These special dispensations are not reserved exclusively for blacks. They are also granted to the disabled and the queer—anyone who tends, by their very existence, to make others feel guilty. Contrary to popular opinion, neither race nor gender nor disability supplies any of us with the right to be violent (outside of the realm of self-defence) nor to demand special treatment outside of those adjustments which are necessary for levelling the proverbial playing field. So long as we are treated as forgotten, marginalized, and disowned, few of us have dared to speak about the particular kind of privilege that status bestows—the privilege of being somehow unimpeachable.

This exemption may look and feel like privilege, but it is a false kind of privilege. The person exonerated of criminal responsibility by “reason of insanity” is not privileged. Rather, they are judged to have the mental development of a child. When someone is given fewer limits than their peers and coddled when they misbehave, they are subject to diminished expectations which preclude equal dignity. Handling the oppressed with “kid gloves”—appeasing and pacifying them, refusing to take them seriously—pathologizes them. In this way, blackness and disability and transgenderism and gender non-conformity and queerness are reduced to impediments. The guilt and pity that these impediments evoke in those not equally impaired are not the same as compassion.

One of the biggest blunders of modern activism is the promotion of guilt and the demand for this kind of false privilege. Progress cannot occur if it is rooted in the idea that the oppressed are inherently impaired. Progress can only occur on the basis of perceived equality. And equality means treating people equally, which includes being held accountable for wrongful actions. It means being taken seriously. But if oppressed people are to be taken seriously by the rest of the world, we have a duty to speak and act in ways that demonstrate a belief in our own worthiness to be taken seriously. Rather than silencing our critics with epithets, we must engage them in rational debate. We must decline the offer of a free pass, secure in the knowledge that we are not insane or childlike and that we are capable of amounting to something equally great. We must hold ourselves to the same standards we expect of others—standards of which we know that we are capable.
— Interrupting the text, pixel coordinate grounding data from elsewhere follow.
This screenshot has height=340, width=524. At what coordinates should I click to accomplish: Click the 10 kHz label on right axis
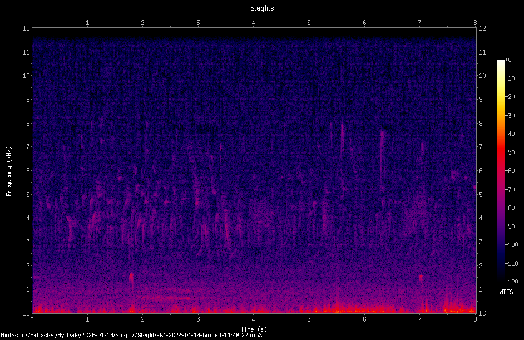[x=483, y=76]
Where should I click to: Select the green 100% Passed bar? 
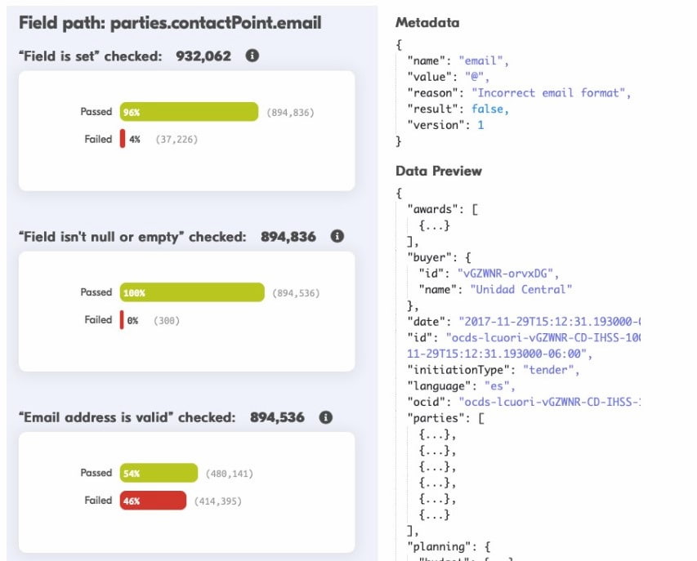point(192,292)
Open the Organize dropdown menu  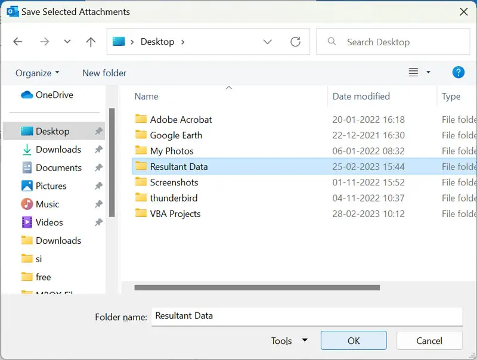click(37, 73)
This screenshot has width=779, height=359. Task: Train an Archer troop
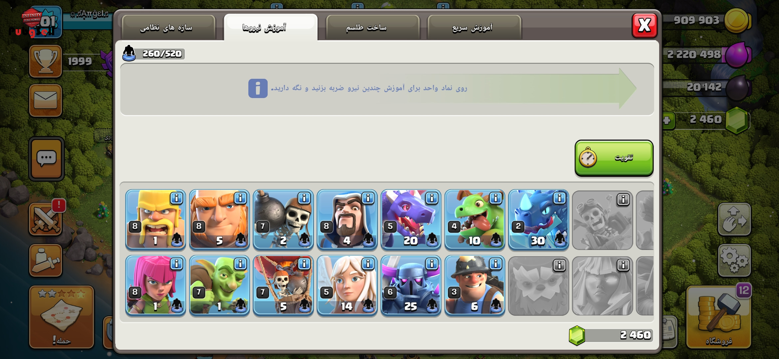click(155, 285)
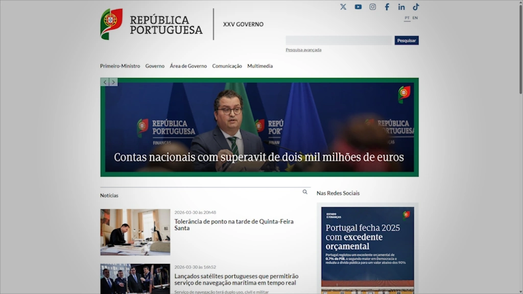Open the LinkedIn profile icon
The height and width of the screenshot is (294, 523).
pyautogui.click(x=401, y=7)
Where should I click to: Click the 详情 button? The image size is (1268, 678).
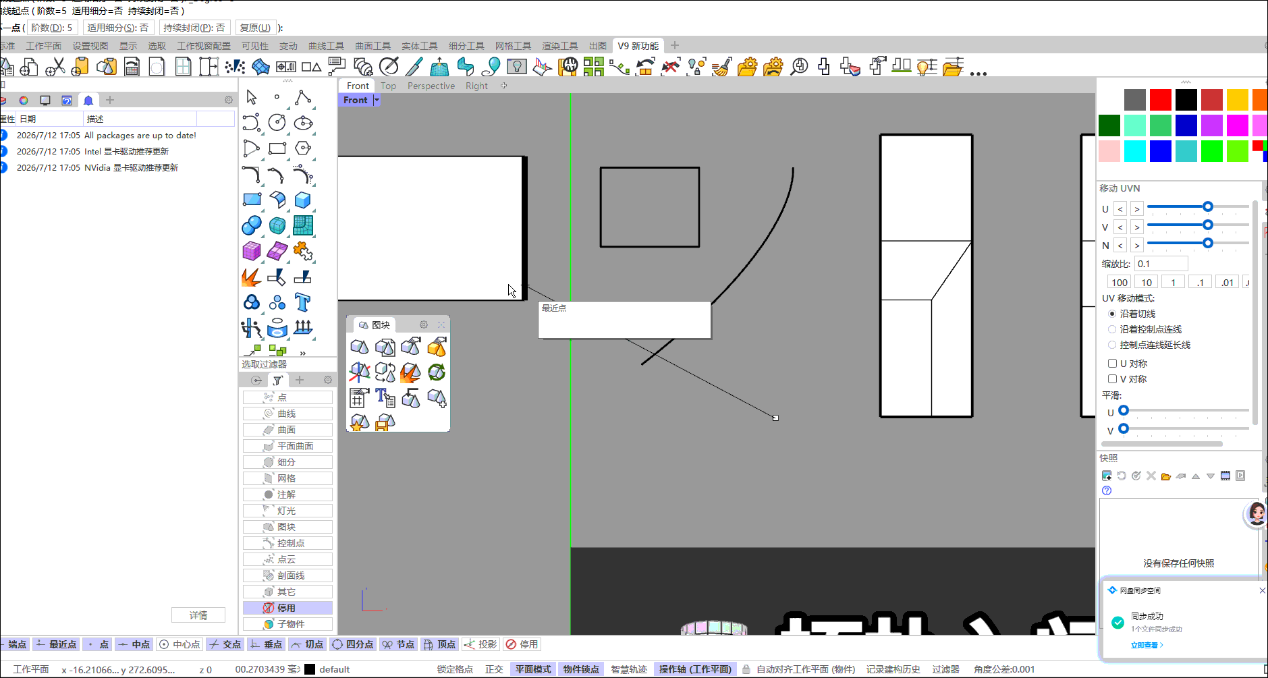(x=198, y=615)
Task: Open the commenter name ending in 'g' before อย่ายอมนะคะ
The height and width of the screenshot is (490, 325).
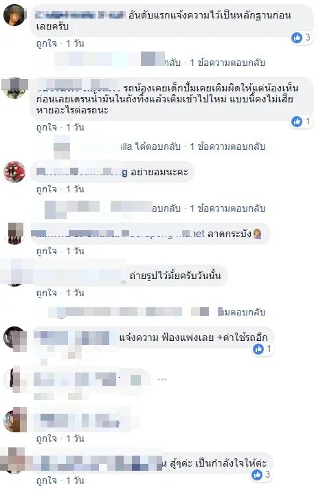Action: (x=82, y=172)
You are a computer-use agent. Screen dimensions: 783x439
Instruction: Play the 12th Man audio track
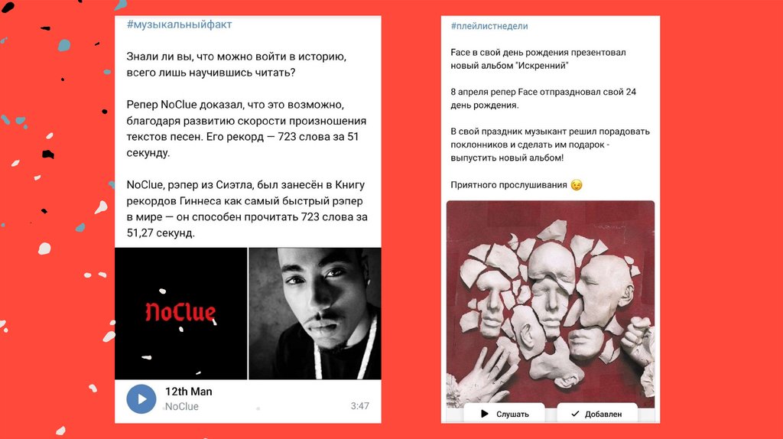click(x=141, y=399)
In a speech delivered at a women’s college in 1977, feminist poet Adrienne Rich said:

Responsibility to yourself means that you don’t fall for shallow and easy solutions—predigested books and ideas, weekend encounters guaranteed to change your life, taking “gut” courses instead of ones you know will challenge you, bluffing at school and life instead of doing solid work. … It means that you refuse to sell your talents and aspirations short, simply to avoid conflict and confrontation. And this, in turn, means resisting the forces in society which say that women should be nice, play safe, have low professional expectations, drown in love, and forget about work, live through others, and stay in the places assigned to us.

Part of this responsibility to ourselves is acknowledging that we are all guilty of prejudice. If you have been marginalized, appreciation of this unsettling fact will change the way you speak to others—especially those whom you regard as culpable. Rather than rising to the pulpit or occupying the schoolmaster’s chair, you can stand next to them and describe your experience. You can defend your dignity as an individual with dialogue rather than name-calling (which is, in any case, of limited effectiveness).

The goal is to foster mutual understanding and respect, as opposed to stoking a fire of resentment beneath a veneer of well-rehearsed politeness. While we are demanding that people take us seriously, we should return the courtesy by refraining to offer paternalistic education. Instead, we can tell them how they (as individuals) have offended us (as individuals) without invoking the full weight of the world’s injustice. In this way, we can get to the heart of discrimination without retreating from confrontation on one hand, or engaging in retaliatory violence and abuse on the other.

As paradoxical as it might sound, refusing the free pass and acknowledging one’s own prejudice can lead to the reclamation of real power instead of false privilege. People gain power when they reject guilt and embrace the fruits of responsibility. Good activism does not seek to stymie our progress by stirring up guilt. The late radical feminist Audre Lorde recognized this when she said:

[G]uilt is just another name for impotence, for defensiveness destructive of communication; it becomes a device to protect ignorance and the continuation of things the way that they are, the ultimate protection for changelessness.

We short-change ourselves when all we demand is cheap guilt and appeasement. It is easier for the guilty to pacify and to pet and to change their vocabulary than it is for them to dig into those private chambers and uproot their own prejudices, shameful fascinations, and objectifying fantasies. For them, to smile and to nod and to pretend that they agree is infinitely more convenient. Are we to settle for this kind of shoddy, half-hearted junk-compassion because we are too afraid to struggle towards the real thing? Real equality demands that we hold up our end of the bargain. It demands that we recognize our own tendencies to pin the guilty into a corner and to coerce them into smiling and nodding and pretending that they agree by threatening to cancel them for real and perceived transgressions.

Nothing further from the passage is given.